The objective was to investigate the neuroprotective role of Beta vulgaris in Parkinson's disease (PD).
Materials and Methods:

PD was induced by administration of reserpine (5 mg/kg/day, i.p for 5 consecutive days), haloperidol (1 mg/kg, i.p.), and tacrine (2.5 mg/kg, i.p.) in experimental animals. The symptoms of PD such as tremors, akinesia, rigidity, catalepsy, and vacuous chewing movements (VCMs) were evaluated. Foot shock-induced aggression (FSIA) model was used to confirm anti-parkinsonian activity. The methanolic extract of Beta vulgaris (MEBV) was administered at doses of 100, 200, and 300 mg/kg, p.o. The combination of L-dopa and carbidopa was used as a standard drug.
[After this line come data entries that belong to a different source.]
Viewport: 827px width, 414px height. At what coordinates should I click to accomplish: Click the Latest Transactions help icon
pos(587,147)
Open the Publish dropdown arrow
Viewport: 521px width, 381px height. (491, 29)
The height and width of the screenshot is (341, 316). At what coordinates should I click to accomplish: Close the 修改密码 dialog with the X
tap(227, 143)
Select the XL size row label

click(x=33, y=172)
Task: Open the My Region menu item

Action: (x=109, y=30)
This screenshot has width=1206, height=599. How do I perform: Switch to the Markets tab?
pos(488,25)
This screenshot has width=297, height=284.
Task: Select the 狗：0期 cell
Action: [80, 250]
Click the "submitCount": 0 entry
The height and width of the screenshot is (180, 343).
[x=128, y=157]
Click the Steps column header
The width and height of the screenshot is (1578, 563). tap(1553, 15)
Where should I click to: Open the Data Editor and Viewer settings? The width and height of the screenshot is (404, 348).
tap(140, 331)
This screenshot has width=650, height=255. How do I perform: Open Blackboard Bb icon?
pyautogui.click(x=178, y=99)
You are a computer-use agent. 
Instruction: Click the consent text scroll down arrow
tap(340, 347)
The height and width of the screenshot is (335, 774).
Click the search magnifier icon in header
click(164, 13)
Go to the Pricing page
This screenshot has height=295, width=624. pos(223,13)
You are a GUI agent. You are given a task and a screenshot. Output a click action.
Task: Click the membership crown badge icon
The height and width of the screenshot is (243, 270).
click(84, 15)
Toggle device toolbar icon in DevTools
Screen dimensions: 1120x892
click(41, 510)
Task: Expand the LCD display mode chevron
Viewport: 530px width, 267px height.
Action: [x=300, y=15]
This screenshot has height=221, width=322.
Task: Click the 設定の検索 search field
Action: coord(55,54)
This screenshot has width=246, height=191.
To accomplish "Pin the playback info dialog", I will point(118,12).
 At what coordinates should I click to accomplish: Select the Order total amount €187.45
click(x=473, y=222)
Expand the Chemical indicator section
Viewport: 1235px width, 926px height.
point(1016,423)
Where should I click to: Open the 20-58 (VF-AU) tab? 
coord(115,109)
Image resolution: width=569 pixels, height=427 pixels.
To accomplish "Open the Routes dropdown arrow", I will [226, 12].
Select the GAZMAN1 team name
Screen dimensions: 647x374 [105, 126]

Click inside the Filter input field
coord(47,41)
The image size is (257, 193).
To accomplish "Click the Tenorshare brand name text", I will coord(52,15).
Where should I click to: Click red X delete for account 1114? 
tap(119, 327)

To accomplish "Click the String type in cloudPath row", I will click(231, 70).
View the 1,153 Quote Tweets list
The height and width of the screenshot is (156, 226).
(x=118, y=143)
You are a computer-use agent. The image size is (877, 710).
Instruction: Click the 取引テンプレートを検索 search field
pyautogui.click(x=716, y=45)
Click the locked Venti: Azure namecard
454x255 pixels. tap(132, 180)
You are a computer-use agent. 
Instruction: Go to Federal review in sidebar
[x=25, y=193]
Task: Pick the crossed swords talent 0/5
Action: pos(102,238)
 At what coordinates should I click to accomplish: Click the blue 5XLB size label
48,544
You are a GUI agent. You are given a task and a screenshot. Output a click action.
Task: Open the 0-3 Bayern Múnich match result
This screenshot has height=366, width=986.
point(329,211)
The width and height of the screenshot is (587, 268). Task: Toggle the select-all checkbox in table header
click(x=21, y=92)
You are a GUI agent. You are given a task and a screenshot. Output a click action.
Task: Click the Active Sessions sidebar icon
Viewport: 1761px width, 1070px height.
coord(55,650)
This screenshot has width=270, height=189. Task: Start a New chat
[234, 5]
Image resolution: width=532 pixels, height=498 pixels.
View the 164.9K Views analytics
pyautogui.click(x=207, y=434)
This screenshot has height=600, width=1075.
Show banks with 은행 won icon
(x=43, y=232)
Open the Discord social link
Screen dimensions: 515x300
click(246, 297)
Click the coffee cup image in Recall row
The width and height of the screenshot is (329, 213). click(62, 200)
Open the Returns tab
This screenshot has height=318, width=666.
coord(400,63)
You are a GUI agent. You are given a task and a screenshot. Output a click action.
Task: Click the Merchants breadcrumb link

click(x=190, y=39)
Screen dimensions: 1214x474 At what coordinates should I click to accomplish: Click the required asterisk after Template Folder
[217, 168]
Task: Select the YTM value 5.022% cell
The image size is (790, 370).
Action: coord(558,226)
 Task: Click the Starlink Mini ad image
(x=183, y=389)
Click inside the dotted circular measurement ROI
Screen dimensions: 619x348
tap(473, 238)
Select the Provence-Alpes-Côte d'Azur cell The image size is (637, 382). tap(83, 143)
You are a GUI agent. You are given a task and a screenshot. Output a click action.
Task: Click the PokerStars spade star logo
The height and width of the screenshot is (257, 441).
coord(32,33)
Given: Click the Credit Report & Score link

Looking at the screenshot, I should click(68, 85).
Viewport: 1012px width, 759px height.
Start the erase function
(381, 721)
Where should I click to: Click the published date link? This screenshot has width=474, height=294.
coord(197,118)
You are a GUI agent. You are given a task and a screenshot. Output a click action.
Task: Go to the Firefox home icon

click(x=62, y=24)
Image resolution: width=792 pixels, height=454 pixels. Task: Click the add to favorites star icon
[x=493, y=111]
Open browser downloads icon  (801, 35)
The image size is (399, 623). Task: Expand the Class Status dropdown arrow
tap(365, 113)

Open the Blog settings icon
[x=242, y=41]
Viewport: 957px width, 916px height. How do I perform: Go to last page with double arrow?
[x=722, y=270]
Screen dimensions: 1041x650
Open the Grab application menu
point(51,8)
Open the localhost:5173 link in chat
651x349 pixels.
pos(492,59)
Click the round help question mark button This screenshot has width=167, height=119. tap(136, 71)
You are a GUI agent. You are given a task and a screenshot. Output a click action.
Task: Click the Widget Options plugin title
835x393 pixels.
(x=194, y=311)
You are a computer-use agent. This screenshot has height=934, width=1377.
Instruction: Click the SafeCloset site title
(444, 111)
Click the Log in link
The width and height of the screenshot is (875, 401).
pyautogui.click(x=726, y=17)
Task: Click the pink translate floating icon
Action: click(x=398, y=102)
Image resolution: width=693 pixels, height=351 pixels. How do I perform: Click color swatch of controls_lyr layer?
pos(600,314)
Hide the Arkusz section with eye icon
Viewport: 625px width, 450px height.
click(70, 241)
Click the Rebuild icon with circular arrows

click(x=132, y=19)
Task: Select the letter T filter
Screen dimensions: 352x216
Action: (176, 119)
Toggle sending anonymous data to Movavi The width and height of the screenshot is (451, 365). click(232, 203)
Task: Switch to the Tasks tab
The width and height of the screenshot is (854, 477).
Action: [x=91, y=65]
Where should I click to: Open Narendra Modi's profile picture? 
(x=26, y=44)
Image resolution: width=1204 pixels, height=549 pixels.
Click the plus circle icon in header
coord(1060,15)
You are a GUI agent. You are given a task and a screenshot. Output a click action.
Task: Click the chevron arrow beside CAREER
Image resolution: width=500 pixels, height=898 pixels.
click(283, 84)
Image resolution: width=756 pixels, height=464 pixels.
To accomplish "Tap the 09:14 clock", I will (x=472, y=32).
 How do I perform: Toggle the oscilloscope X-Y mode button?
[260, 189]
Behavioral studies such as locomotor activity and grip strength were determined, and oxidative stress was evaluated in FSIA model in rat brain.
Results:

Pretreatment with MEBV (200 and 300 mg/kg) significantly reduced the intensity of muscular rigidity, duration of catalepsy, akinesia, the number of tremors, VCMs, and increase fighting behavior. The locomotor activity and grip strength were significantly increased by MEBV. In FSIA, the biochemical analysis of brain revealed the increased level of lipid peroxidation (LPO) and decreased levels of superoxide dismutase (SOD) and catalase (CAT). MEBV significantly reduced LPO level and restored the defensive antioxidant enzymes SOD and CAT in rat brain.